In Weimar stauben die Teetassen - Frankfurter Rundschau

16.04.2013

In Weimar stauben die Teetassen
Katharina Gerickes „Lenz“ glückt in Gießen


Eingekreist von Grimm- und Büchner-Jahrestagen  - die Brüder allesamt nacheinander, Büchner erst mit seinem Todes-, jetzt mit seinem Geburtstag – bleibt den Theatern im Allgemeinen und den hessischen Theatern im Speziellen gar nichts anderes übrig, als noch mehr und noch mehr Ideen dazu zu produzieren. Am Stadttheater Gießen, durchaus im Zentrum des Geschehens, gibt es Ende Juni ein internationales Büchner-Festival, bei dem das Publikum etwa einen südafrikanischen mit einem belgischen, ukrainischen, japanischen „Woyzeck“ vergleichen kann.
Jetzt aber gab es vorneweg auf der Studiobühne TiL die Uraufführung von Katharina Gerickes kleinem Stück „Lenz. Fragmente“. So dass man natürlich an Büchners „Lenz“ denken muss, aber dann doch auf etwas Eigenes, Aufmerksames und Skurriles trifft, also im Büchnerschen Sinne, aber eine Art “Was davor geschah“: Szenen („Fragmente“) zu Jung-Lenz und Jung-Goethe als stürmende und drängende Studenten in Straßburg. Nachher Lenz auf Besuch in Weimar, wo Goethe schon ganz eingestaubt ist. Gericke und Regisseur Christian Lugerth schütten den Spott kübelweise aus. Selbst die Weimarer Teetassen stauben stark, Schlafsucht überfällt jedermann, und poliert wird nur das goldene „Von“-Schildchen um Goethes Hals. Wie gemein. Aber lustig, auch lustig gemacht, flott, entspannt und einmal im Leben nicht aus Goethes Sicht, sondern aus der Sicht eines staunenden Verlierers. Der Hofbeamte expediert den peinlichen Jugendfreund rasch wieder aus der Stadt.
Auf einer groben Bretterbühne und in historischer Verkleidung (Ausstattung: Bernhard Niechotz) lässt Lugerth auf Gerickes, Lenzens und Goethes Texte die Darsteller ein bisschen wie die Puppen tanzen und toben. Das Possierliche macht sich trefflich neben der Avantgarde, die die Jungdichter schließlich einmal waren und in einer Session eindrucksvoll vorführen. Lukas Goldbach ist als Lenz ein Spielball seiner Gefühle und Einfälle, während Milan Pešl als Goethe ein schmaler kalter Fisch und Bürgerbub bleibt. Für Lenz geht es um alles, für Goethe um eine Phase, zeigt das Stück, und damit zeigt es auch Lenz‘ Tragödie, ohne einen Theaterabend mit Schulunterricht zu verwechseln.
Die Frauen, aus Lenz‘ Leben und Werk, teilen Mirjam Sommer und Petra Soltau geschmeidig unter sich auf. Außerdem fand sich ein geeigneter, nämlich verblüffender Darsteller für Lenz als Kind, Claudio Mitrovic.

━━━━━━━━

- Arbeitsaufträge -
[a] Prüfen Sie, ob die Aussagen (i) bis (iii) mit der Theaterkritik übereinstimmen, und belegen Sie jede Antwort mit einem wörtlichen Zitat: (i) Die Uraufführung von „Lenz. Fragmente“ fand auf der Studiobühne TiL statt. (ii) Milan Pešl spielt den Lenz. (iii) Das internationale Büchner-Festival in Gießen findet Ende Juni statt.
[b] Fassen Sie den Absatz der Theaterkritik, der mit „Auf einer groben Bretterbühne“ beginnt, als kurze Liste zusammen. Die wichtigsten Fakten sollen erhalten bleiben.

- Bereitgestellte Daten -
━━━━━━━━

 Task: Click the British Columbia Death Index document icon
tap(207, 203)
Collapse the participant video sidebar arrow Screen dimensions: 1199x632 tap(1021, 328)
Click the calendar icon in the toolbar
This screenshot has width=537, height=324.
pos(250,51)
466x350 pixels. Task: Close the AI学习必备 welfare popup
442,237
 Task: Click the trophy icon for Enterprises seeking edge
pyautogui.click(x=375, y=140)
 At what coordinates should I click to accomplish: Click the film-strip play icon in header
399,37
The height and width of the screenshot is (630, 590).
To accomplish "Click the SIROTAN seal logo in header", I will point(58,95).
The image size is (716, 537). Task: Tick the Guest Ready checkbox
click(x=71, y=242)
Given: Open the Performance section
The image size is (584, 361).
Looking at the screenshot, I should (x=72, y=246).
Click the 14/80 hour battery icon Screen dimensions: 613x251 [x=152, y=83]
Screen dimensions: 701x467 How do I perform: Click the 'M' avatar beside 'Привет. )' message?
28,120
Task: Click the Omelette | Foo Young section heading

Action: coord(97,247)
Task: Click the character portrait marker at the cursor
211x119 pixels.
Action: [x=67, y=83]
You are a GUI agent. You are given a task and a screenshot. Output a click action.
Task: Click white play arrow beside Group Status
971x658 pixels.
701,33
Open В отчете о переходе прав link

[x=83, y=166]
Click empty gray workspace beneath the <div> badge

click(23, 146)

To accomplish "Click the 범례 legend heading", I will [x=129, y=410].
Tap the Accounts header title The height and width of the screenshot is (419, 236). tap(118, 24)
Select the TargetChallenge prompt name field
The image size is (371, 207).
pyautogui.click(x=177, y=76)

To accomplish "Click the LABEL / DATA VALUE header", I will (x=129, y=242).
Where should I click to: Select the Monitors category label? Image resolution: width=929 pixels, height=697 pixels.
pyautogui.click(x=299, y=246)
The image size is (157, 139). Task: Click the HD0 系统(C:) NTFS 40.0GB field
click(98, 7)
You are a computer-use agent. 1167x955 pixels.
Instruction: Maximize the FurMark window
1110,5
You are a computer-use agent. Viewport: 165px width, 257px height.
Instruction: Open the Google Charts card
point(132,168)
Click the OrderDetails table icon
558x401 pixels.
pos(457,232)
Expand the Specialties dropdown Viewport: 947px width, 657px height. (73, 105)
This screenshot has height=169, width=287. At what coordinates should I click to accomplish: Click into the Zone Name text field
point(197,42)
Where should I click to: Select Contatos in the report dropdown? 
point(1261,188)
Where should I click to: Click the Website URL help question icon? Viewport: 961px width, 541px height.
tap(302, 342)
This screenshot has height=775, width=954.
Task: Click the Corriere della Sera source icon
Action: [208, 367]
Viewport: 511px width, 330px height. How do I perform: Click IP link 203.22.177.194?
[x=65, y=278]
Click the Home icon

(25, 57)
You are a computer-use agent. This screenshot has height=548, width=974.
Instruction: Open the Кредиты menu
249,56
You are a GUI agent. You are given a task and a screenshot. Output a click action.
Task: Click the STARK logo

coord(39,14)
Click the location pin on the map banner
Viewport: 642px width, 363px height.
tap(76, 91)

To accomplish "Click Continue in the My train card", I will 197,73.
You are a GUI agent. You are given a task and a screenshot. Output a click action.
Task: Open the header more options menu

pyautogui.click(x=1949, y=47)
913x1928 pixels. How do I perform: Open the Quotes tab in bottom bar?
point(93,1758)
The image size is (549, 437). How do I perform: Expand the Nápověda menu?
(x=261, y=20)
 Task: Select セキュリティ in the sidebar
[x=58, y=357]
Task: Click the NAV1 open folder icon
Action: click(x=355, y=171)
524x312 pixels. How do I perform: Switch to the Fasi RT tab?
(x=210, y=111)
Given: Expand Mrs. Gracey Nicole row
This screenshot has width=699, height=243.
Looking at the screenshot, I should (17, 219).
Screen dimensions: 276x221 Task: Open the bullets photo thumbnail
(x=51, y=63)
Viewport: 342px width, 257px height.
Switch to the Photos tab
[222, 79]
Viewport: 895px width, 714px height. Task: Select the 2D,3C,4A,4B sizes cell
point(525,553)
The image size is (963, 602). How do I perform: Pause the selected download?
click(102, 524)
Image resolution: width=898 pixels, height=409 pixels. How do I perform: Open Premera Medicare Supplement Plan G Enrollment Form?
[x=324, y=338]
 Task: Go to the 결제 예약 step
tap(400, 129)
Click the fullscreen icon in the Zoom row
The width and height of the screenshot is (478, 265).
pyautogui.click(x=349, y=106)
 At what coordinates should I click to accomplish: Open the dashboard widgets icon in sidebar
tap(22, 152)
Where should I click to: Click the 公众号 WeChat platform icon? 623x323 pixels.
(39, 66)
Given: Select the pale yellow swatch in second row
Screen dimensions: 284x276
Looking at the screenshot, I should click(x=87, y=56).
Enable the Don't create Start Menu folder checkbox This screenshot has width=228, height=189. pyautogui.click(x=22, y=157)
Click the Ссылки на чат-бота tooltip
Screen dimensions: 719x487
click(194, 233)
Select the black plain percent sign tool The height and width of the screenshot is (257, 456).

━━━━━━━━

- Ihre Antworten -
[a]
(i) Ja: „auf der Studiobühne TiL die Uraufführung von Katharina Gerickes kleinem Stück „Lenz. Fragmente““
(ii) Nein: „Lukas Goldbach ist als Lenz ein Spielball seiner Gefühle und Einfälle, während Milan Pešl als Goethe ein schmaler kalter Fisch und Bürgerbub bleibt“
(iii) Ja: „gibt es Ende Juni ein internationales Büchner-Festival“

[b]
- Grobe Bretterbühne, historische Kostüme (Ausstattung: Bernhard Niechotz)
- Lugerth lässt die Darsteller zu Texten von Gericke, Lenz und Goethe wie Puppen tanzen und toben.
- Das Possierliche steht neben der Avantgarde der Jungdichter, die diese in einer Session vorführen.
- Lukas Goldbach spielt Lenz als Spielball seiner Gefühle und Einfälle.
- Milan Pešl spielt Goethe als schmalen kalten Fisch und Bürgerbub.
- Für Lenz geht es um alles, für Goethe nur um eine Phase. So zeigt das Stück Lenz’ Tragödie, ohne zum Schulunterricht zu werden.